Wasps' relocation to the Midlands would be purely for matches - and will not come into conflict with the academy systems run by the neighbouring professional clubs to the Coventry area - champions Northampton, Premiership rivals Leicester and Championship side Worcester.


The council jointly owns the stadium with the charity the Alan Higgs Trust.

The council spokesman said: "The deal ensures the council makes a return on its original investment of £13.7m into the Arena development alongside significant investment into grassroots and community rugby development across the city."

In August, League One side Coventry City agreed a two-year deal with ACL to return to the stadium, following a long-running row over rent.

The councillors' vote was held in private because of "commercial confidentiality".

Image copyright Getty Images
Image caption Coventry Rugby Club - pictured playing against Sale in 2000 - is long-established in the city

Ann Lucas, leader of the Labour-run city council, told the public part of the meeting councillors were aware of the "seriousness" of the decision and that they represented residents.

"We are people who live in Coventry, who love Coventry," she said.

She later said in a statement: "This deal would not have happened if it threatened the future of the Sky Blues or Coventry Rugby Club.

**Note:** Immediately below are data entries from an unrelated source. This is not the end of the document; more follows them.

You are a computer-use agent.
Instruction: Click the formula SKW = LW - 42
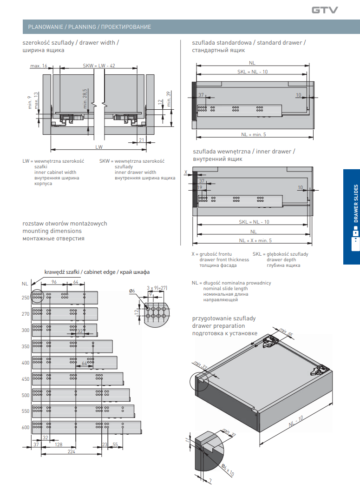[x=98, y=66]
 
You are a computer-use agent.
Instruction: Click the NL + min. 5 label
[x=253, y=134]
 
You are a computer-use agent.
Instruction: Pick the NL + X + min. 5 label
[x=255, y=240]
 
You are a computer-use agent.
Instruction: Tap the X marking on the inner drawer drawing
[x=186, y=172]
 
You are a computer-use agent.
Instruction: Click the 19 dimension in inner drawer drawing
[x=200, y=187]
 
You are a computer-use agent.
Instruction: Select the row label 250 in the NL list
[x=25, y=298]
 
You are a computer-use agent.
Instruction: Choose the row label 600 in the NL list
[x=25, y=427]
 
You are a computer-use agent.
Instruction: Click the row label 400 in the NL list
[x=25, y=362]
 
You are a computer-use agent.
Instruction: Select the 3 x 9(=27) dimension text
[x=157, y=288]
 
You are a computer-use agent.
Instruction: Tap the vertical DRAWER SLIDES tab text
[x=356, y=203]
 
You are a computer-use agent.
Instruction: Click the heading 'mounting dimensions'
[x=52, y=231]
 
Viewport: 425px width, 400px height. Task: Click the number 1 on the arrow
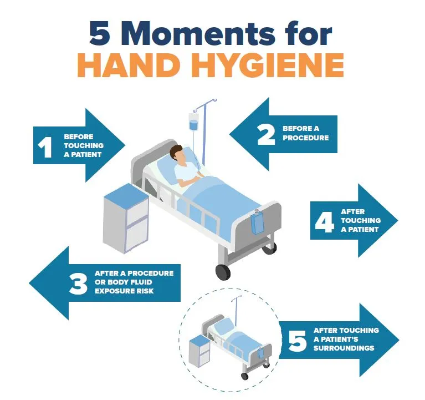[x=45, y=145]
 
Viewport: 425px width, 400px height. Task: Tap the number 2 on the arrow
[x=267, y=134]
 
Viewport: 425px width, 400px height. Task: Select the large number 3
[x=78, y=282]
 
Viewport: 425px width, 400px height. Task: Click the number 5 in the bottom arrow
[x=298, y=340]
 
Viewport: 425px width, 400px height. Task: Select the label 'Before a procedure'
[x=305, y=133]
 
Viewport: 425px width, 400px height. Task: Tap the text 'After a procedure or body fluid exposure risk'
[x=134, y=282]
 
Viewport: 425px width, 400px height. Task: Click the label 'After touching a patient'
[x=360, y=220]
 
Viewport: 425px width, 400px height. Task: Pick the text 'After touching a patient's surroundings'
[x=346, y=339]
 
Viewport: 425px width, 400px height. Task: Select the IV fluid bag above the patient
[x=193, y=121]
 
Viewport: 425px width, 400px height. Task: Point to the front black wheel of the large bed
[x=222, y=271]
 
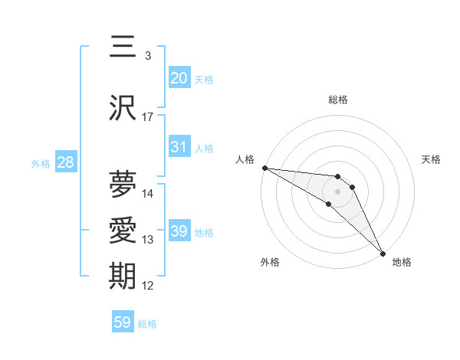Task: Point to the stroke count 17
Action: pyautogui.click(x=148, y=117)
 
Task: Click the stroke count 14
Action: pyautogui.click(x=148, y=194)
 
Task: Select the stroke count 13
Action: pyautogui.click(x=148, y=241)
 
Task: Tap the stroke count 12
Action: pyautogui.click(x=148, y=286)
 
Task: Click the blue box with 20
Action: pyautogui.click(x=179, y=78)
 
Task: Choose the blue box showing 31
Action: pyautogui.click(x=179, y=147)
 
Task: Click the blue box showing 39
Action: pyautogui.click(x=179, y=231)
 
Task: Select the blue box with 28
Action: pyautogui.click(x=65, y=162)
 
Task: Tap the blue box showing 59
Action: pyautogui.click(x=122, y=322)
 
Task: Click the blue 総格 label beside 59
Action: pyautogui.click(x=147, y=324)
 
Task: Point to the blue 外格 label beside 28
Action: pyautogui.click(x=40, y=164)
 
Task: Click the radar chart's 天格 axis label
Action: pyautogui.click(x=431, y=159)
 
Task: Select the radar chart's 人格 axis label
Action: pyautogui.click(x=245, y=159)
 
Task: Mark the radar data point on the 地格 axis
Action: pyautogui.click(x=383, y=254)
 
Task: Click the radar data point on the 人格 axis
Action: pyautogui.click(x=264, y=168)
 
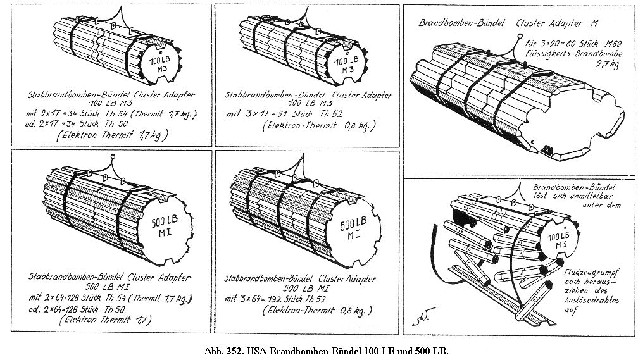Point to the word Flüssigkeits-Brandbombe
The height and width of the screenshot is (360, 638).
coord(565,54)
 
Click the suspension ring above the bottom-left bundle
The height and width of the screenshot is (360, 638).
coord(112,156)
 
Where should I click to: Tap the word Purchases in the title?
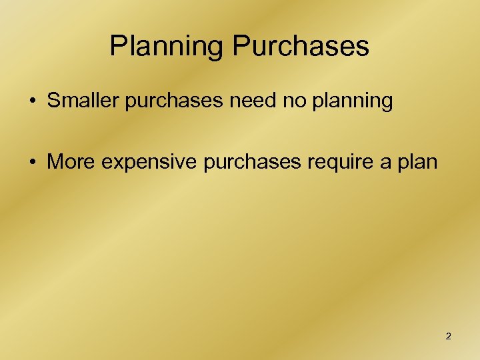click(x=301, y=46)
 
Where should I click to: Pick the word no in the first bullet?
click(x=287, y=101)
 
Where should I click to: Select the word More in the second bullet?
click(x=67, y=163)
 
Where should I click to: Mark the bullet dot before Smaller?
click(x=33, y=102)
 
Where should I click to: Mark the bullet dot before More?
click(x=33, y=163)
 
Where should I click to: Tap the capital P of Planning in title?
click(x=118, y=46)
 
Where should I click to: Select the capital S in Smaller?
click(x=53, y=101)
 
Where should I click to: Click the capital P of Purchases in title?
click(x=241, y=46)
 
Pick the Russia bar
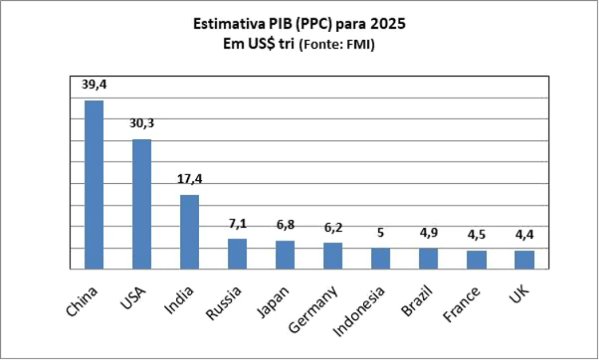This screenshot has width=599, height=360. click(238, 254)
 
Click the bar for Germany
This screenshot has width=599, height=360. click(333, 256)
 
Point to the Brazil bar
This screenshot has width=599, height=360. click(429, 258)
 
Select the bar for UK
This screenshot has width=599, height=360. click(525, 260)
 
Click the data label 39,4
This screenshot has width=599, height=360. click(94, 84)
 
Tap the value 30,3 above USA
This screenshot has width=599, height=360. click(142, 123)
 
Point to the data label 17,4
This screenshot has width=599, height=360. click(190, 178)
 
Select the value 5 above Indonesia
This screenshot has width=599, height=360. click(381, 233)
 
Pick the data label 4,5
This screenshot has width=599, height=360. click(477, 234)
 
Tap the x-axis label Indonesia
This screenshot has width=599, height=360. click(366, 308)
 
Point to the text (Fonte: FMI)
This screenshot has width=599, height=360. click(336, 46)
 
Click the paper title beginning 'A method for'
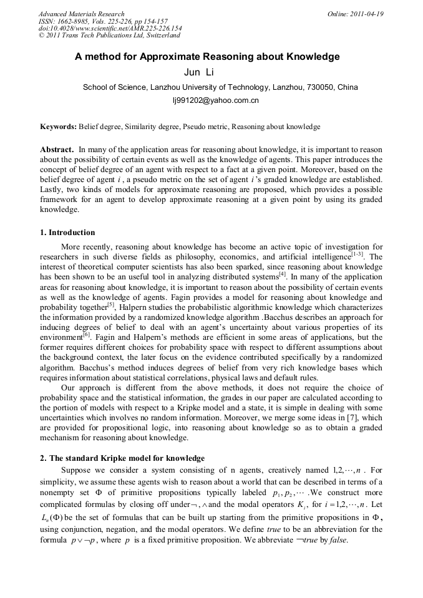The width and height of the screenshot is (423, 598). [x=207, y=57]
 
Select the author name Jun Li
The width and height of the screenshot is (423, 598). [x=199, y=72]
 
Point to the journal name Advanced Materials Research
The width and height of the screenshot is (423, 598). [x=81, y=14]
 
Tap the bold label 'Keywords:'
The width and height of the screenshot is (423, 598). [x=58, y=127]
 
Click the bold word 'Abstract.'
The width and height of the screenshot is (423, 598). [x=57, y=150]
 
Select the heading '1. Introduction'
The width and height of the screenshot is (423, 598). [x=68, y=233]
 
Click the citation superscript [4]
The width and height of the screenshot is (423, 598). [x=283, y=273]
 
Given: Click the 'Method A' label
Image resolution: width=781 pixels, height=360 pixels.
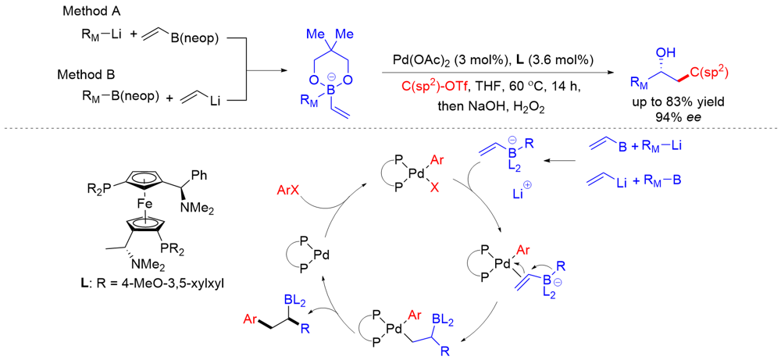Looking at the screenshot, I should (88, 12).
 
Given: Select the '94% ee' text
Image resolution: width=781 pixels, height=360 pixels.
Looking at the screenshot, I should (678, 119).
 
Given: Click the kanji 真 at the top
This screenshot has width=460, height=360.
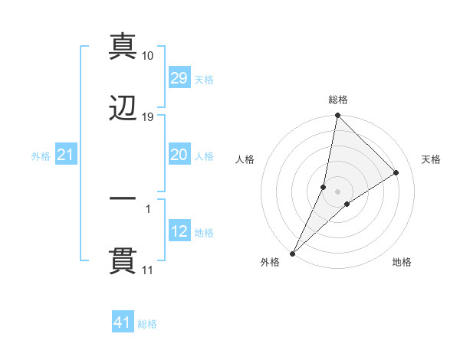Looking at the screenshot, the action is tap(123, 45).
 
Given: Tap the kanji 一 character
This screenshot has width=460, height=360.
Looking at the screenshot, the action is tap(123, 198).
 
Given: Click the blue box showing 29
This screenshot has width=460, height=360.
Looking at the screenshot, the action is tap(179, 78).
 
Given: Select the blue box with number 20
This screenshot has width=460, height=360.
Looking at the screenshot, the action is tap(179, 155).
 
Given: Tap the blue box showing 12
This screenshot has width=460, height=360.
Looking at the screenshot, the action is tap(179, 231).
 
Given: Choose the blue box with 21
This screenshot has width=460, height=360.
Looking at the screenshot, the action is tap(65, 155).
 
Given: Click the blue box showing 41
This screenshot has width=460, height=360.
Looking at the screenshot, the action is tap(123, 322).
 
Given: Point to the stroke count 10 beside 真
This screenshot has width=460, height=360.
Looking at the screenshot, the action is tap(148, 56).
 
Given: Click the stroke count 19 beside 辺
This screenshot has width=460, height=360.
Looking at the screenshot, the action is tap(148, 117).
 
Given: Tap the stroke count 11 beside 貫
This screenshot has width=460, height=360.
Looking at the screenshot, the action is tap(148, 270).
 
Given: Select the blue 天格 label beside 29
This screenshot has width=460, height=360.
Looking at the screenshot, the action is tap(204, 80).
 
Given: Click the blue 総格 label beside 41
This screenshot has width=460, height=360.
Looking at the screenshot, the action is tap(147, 324).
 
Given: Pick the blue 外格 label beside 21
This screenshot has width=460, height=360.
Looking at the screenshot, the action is tap(41, 156).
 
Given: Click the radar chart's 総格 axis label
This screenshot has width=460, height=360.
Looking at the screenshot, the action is tap(338, 100).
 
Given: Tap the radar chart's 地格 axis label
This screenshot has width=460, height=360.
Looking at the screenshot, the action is tap(402, 263).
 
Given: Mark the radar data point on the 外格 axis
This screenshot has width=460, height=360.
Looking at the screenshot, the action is tap(292, 253).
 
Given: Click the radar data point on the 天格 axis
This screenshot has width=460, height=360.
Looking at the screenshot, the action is tap(396, 173).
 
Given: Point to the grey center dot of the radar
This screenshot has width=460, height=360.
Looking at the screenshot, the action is tap(338, 191).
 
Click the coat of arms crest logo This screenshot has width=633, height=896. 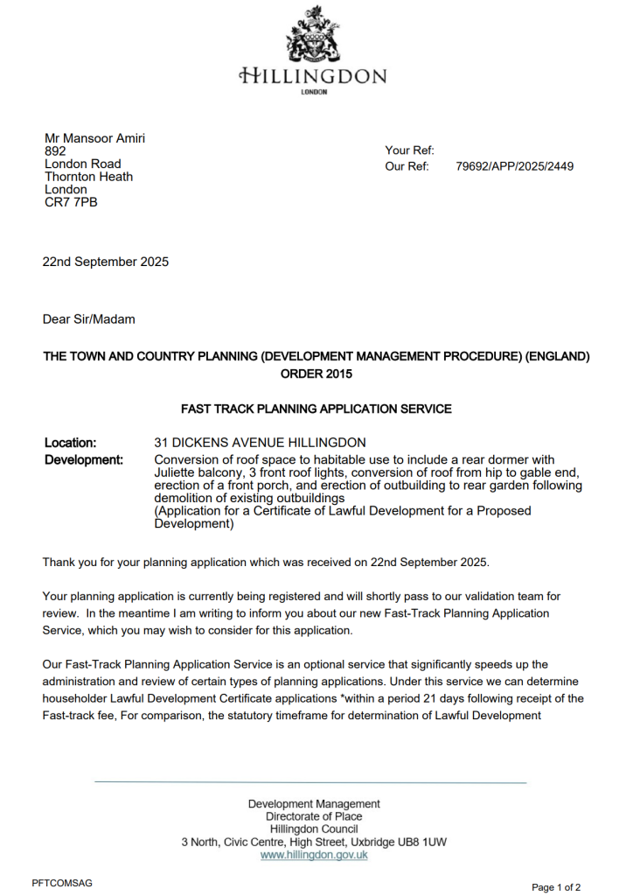313,34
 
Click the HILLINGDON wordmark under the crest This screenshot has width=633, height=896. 313,76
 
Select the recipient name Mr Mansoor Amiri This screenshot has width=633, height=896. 94,138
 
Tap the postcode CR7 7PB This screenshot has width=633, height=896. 71,202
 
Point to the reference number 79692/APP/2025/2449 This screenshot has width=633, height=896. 515,166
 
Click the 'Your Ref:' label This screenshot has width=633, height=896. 409,150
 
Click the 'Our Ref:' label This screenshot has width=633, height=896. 407,166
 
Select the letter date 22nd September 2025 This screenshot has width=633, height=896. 106,262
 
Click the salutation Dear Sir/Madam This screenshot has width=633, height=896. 89,319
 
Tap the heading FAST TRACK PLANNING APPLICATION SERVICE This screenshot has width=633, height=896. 316,409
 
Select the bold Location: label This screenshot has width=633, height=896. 70,443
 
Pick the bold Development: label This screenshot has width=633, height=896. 84,459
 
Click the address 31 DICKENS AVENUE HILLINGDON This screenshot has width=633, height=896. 260,443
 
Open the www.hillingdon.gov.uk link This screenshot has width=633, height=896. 314,855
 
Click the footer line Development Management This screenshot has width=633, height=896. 314,803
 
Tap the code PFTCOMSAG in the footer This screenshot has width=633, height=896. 62,883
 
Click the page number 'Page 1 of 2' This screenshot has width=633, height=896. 556,887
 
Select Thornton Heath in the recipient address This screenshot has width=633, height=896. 88,177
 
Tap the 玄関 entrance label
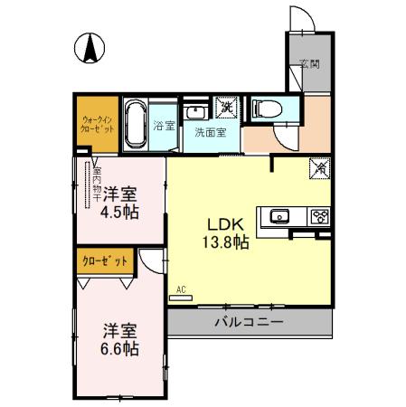coord(309,64)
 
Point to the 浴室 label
coord(163,126)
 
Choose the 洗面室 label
coord(211,133)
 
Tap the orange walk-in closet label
coord(97,123)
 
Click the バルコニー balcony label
coord(250,322)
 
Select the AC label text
coord(182,290)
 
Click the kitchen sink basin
coord(279,216)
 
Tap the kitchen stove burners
coord(320,216)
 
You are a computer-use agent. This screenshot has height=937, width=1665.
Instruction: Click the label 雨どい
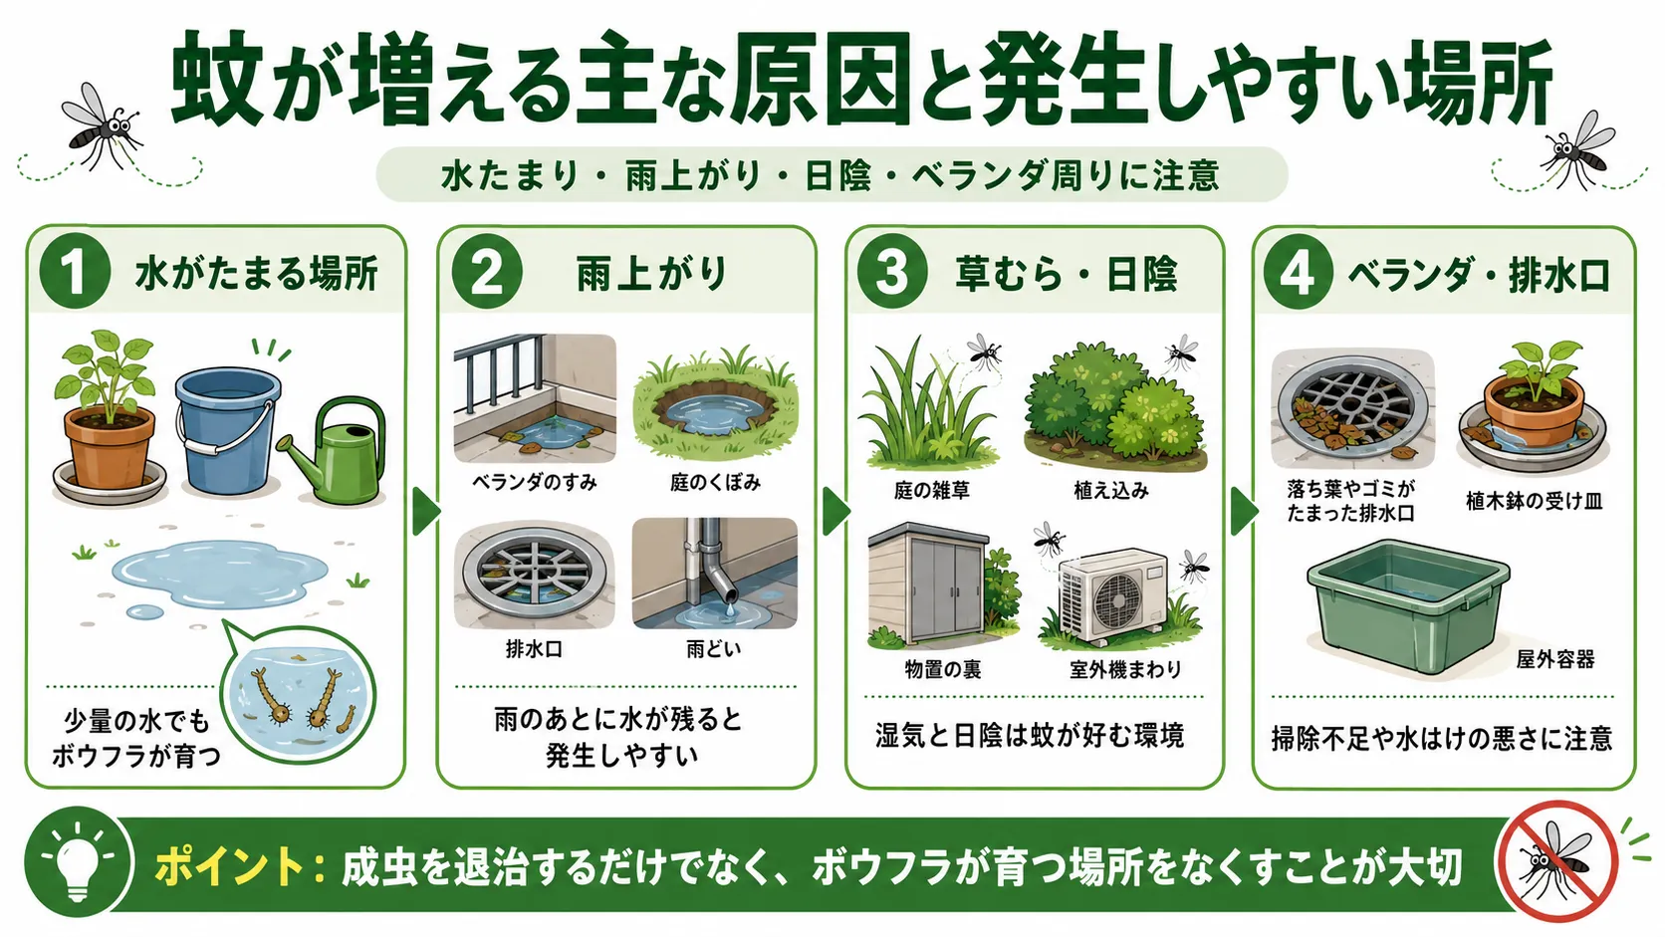click(x=714, y=649)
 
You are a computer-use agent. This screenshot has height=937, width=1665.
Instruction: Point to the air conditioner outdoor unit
click(x=1112, y=594)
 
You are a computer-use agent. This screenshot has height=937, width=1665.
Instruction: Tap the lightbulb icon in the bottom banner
click(x=78, y=863)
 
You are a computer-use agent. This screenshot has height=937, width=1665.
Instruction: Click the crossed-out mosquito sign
click(x=1557, y=862)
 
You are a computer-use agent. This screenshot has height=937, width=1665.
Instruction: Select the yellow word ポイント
click(x=230, y=866)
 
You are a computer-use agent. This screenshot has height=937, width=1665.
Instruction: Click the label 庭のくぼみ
click(x=715, y=483)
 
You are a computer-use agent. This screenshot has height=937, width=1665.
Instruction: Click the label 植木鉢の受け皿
click(x=1534, y=502)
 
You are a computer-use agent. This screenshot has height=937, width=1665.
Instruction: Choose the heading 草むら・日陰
click(x=1066, y=274)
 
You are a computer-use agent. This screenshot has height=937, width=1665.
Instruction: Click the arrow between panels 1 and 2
click(x=426, y=511)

"This is the most important decision this council has ever made about the future of one of its best community assets and we would not have made it unless we were confident it was the right thing to do."

'Coventry FC's home'

Coventry City FC supporters' group Sky Blues Trust and several other groups earlier issued an open letter urging the council not to take a final decision at the meeting and to include the organisations in a consultation process.

Image caption Coventry Council leader Ann Lucas said agreeing the sale was among the most important decisions made by the authority

However, following the meeting, Sky Blues Trust spokesman Jan Mokrzycki said it was a "new start" and the trust would seek a "good relationship" with its new landlord and hoped the football club could stay at Ricoh for longer than the two-year agreed deal.

Wasps said: "It's important to us to make clear that we see the Ricoh as the home of Coventry City Football Club and are committed to it staying that way, and that we are already working with Coventry Rugby Club to ensure both clubs thrive and grow."